Sunday, January 31, 2016

On calling Ceres from Scala - 5.0: Autodiffin'it with spire

This is the sixth installment of a series documenting my progress on porting the Ceres solver API to Scala. All my sources quoted below are available on github.

Autodiffin'it with spire


One of the most useful features of the Ceres solver is its support for the automatic differentiation (in forward-mode) of vector cost functions of multiple vector arguments. This is entirely implemented caller-side with respect to the optimizer, through the use of a pair of templated adaptors (high and low-level ones). They work together to "convert" a Ceres cost function into a templated functor, written by the user, that the can be called with one of two different types of arguments: ordinary double-valued parameter blocks for just computing the values of the residuals, and parameter blocks whose elements are Jet-valued for computing both the residuals and their partial derivatives with respect to the parameters. 

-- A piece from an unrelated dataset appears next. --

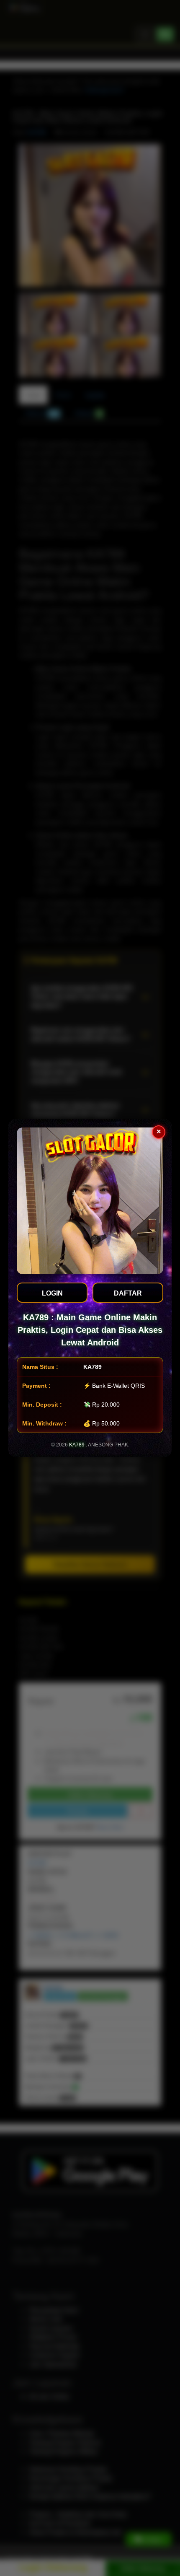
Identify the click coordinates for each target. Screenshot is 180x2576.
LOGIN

So, the optimizer only "sees" an ordinary cost function, but:
  • When it calls it with a NULL jacobian matrix, the adapter chooses the double-only specialization of the user-provided cost functor, and returns the straight residuals to the optimizer. 
  • Otherwise, it packs the parameter values into Jet's, calls the Jet-typed specialization of the functor, and then unpacks the result into residuals and jacobians.

Unfortunately none of these caller-side goodies can directly be used in our SWIG-based port, since SWIG cannot specialize the C++ templates for as-yet undefined implementations of the cost functors, to be provided by the users (or, to repeat the usual mantra, Java generics are not the same as C++ templates). Sad!

However, we can take advantage of Ceres's clean separation of the autodiff implementation from the core optimizer code. Autodiff is math, and there are plenty of excellent numerical math libraries for the JVM. A particularly good one in the Scala world is spire, whose authors have gone through extreme lengths toward providing powerful type-safe mathematical abstractions while sacrificing little or nothing in the way of execution performance. This article and this YouTube video provide good introductions to the library.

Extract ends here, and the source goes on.